While most high school seniors enjoy their last year in school having developed a history with teachers, achievements in their selected extracurricular activities, and having friendships developed, my son was in a new school with no friends and no history.
To make matters worse, we moved from a small community where less than 200 students attended the high school to a school with 2,500 students. There were more students in his new school than there were in the entire town we used to live in!
Needless to say, he felt lost in the sea of new faces and felt alone. He went from being active in many extracurricular activities to not being involved in any, and his grades suffered as he struggled to care about school.
My son found himself in a changed environment—one that he hadn’t chosen, but one that he was required to adapt to. Throughout the year, he and I have had several coaching moments. I have had to talk him through the stages of change to help him adapt to his new school, his new life in Salt Lake City, and to find within himself a desire to refocus on his school work and look toward his future.
In the workplace, it is the responsibility of leaders to coach others through changes. Although these changes may ultimately be beneficial, it is difficult for the average person to accept change when it is thrust upon them.
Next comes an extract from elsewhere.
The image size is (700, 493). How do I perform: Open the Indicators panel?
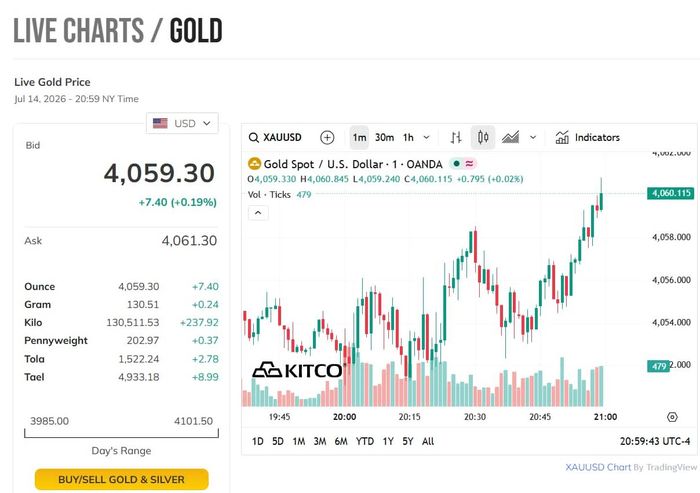pos(588,137)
Change can come as a result of many factors, both internal and external.
Change may be driven by a need or requirement to achieve a specific purpose, or it may be spurred by the natural evolution of a changing work or business environment. Whatever the cause, change is usually unwelcomed.
It is important to remember that change threatens one’s competency. Going back to my son’s experience, he knew everyone at his old school—students, faculty, and administration alike—and they knew him. He knew what was expected of him in that environment, and he knew how to get things accomplished when he ran into obstacles. At that school, he was competent.
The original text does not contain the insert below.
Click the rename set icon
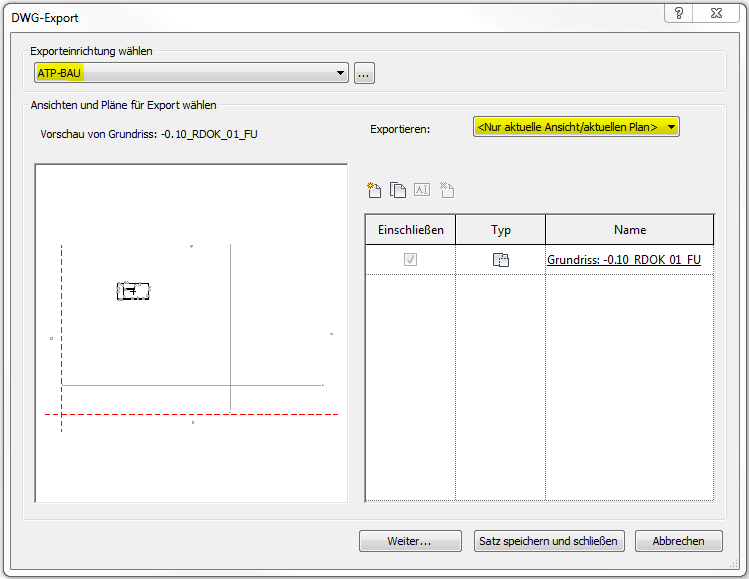 pyautogui.click(x=422, y=190)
His grades were good and we was an active member of his class. At his new school, his competency was challenged, his fears were drawn to the surface, and he felt threatened. He withdrew from being actively involved and put up barriers that hampered his success.
As change happens in the workplace, similar fears may be brought to the surface. Pushed outside of our regular routines and comfort levels, we feel exposed and open to failure. By keeping employee’s fears in mind as change is introduced and implemented, leaders can provide support by stating expectations clearly and providing adequate time for adjustments to take place.
Staying open to questions and remaining aware of how your employees are handling the changes will help employees move successfully through the change period.
Accepting and adjusting to change is complicated. There are many stages to the acceptance process. To help your team members move through these stages, it is important to know what they are, how to identify them, and what to do with them when they appear. They are similar to the stages of grief. These stages include:
- Shock—one may feel threatened or fearful of the future. There is a perceived loss and the person may act distracted and be less productive.
- Anger and Denial—one may act defiantly or withdraw from others.
- Resistance—one may become highly emotional and combative with others. They may ignore the “new” way and hold on to the “old” way.
- Acceptance—one begins to explore their options and alternatives. They demonstrate some willingness to adapt to the situation and explore new possibilities and opportunities.
- Advocate—one becomes more oriented to the future as their fears and emotions are dispelled and they adopt new routines. The new way becomes standard and comfortable.
Throughout the year, my son experienced all of the stages of change. Had I not coached him through this process, the outcome may not have ended with acceptance. As leaders, it is important to coach and guide employees through these stages as they experience them to increase the likelihood that they will reach acceptance. Some people become stuck in a stage for a while, and their progress may falter.
Their effectiveness will become limited, which will impact the organization’s ability to succeed. Stalls in progress may extend for great lengths of time. It is vitally important for leaders to exercise empathy towards their employees. It is important to understand the feelings and emotions associated with each of these stages and help employees move towards the next stage so they eventually accept the change for what it is.
Change is an inevitable part of life. Some changes are welcome, but most are not. As we understand the effects that change can have on us and our employees, it is important for leaders to recognize the change process and help their team progress through that process. Knowing how to coach people through change will increase the organization’s ability to convert change into success and reduce the negative aspects that change can bring.